## Task instructions
Answer these questions using the profile of Cynthia Kenyon below:
1. In which model organism did she dissect the genetics of aging?
2. In whose laboratory did she work at MIT?
3. At which institution did she do postdoctoral research, and during which years?

## Passage shown
· · · ·

US molecular biologist

Cynthia Jane Kenyon (born February 21, 1954) is an American molecular biologist and biogerontologist known for her genetic dissection of aging in a widely used model organism, the roundworm Caenorhabditis elegans. She is the vice president of aging research at Calico Research Labs and emeritus professor of biochemistry and biophysics at the University of California, San Francisco (UCSF).

==Career==
In 1976, Kenyon graduated from the University of Georgia as
Valedictorian, earning bachelor's degrees in chemistry and
biochemistry.

In 1981, Kenyon received her Ph.D. from MIT,
where she worked in Graham Walker's laboratory. Her doctoral research used gene-expression
profiles to identify a set of genes in E. coli that are activated
in response to DNA-damaging agents.

From 1982 to 1986, Kenyon conducted postdoctoral research with Nobel laureate
Sydney Brenner at the MRC Laboratory of Molecular Biology in Cambridge,
England, where she studied the development of
C. elegans. In 1986, she joined the faculty of the University of California, San
Francisco.

Since 1986, Kenyon has been at UCSF, where she was the Herbert Boyer Distinguished Professor of Biochemistry and Biophysics and is now an American Cancer Society Professor.

· · · ·

## Dataset extract
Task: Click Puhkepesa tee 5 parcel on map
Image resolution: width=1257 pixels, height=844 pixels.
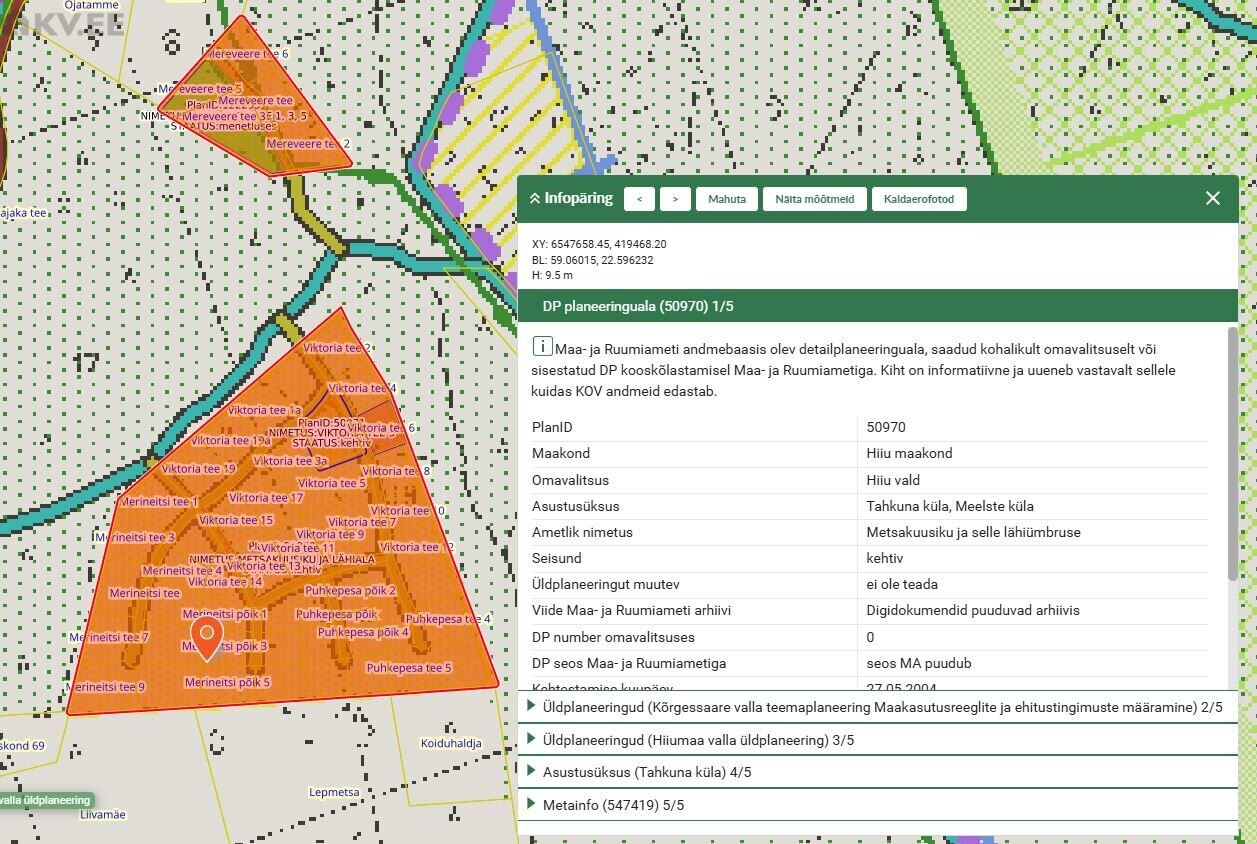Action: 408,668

· · · ·

## Task output
1. The roundworm Caenorhabditis elegans.
2. Graham Walker's laboratory.
3. The MRC Laboratory of Molecular Biology in Cambridge, England, from 1982 to 1986.